İnsanlar arasında iletişimi sağlayan şey konuşma sanatıdır. Konuşmadan konuşmaya, anlatmadan anlatmaya da fark vardır. Ancak sadece konuşmak yeterli değildir, konuşulanı da dinlemek gerekir. Çoğu zaman insanlar kendilerine yakın hissettikleri kişilerden daha çok etkilenirler.

Onun için, insanları yönetmek, ikna etmek ya da onları motive etmek istiyorsak, yani kısaca onları etkilemek istiyorsak, ilk önce onları iyi dinlemeyi bilmeliyiz.

Hayatın akışı içerisinde sürekli birilerinin anlattıklarını dinleriz.
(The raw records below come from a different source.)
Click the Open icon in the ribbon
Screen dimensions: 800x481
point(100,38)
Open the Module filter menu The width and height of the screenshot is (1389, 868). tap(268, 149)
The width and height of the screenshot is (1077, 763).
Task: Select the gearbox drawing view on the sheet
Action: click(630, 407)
Anlatılanlardan kendimize ders çıkartmaya çalışır ve eksik yönlerimizi tamamlamaya gayret ederiz. Ancak burada değinmemiz gereken önemli bir konu var. Her zaman bir şeyler konunun uzmanları tarafından anlatılıyor. Anlatılanları da binlerce insan dinliyor. Anlatılanların tesir ve etkisine baktığımızda çok zayıf ya da yok denecek seviye de desek yanılmış ve yanlış söylemiş olmayız.

İşte tam bu noktada rahmetli Doğan Cüceloğlu’nun şu meşhur sözünü hatırlatmak istiyorum. “Konuşulan doğrular değil, yaşanan doğrular önemlidir.”

Doğruları konuşuyor olabiliriz. Doğrular doğru bir iletişim diliyle de anlatılıyor olabilir. Bu yönüyle bir sorun ortada yok gözükebilir. Ancak bu doğrular yaşantıya geçmiyorsa işte orada sorun başlıyor demektir. Anlatılanlar bizzat yaşantımıza yansımıyorsa sadece söz olarak hava da asılı kalıyorsa hiçbir mana ifade etmez. Doğruların ve iyi şeylerin yaşanmadan bir tesiri etkisi olmaz.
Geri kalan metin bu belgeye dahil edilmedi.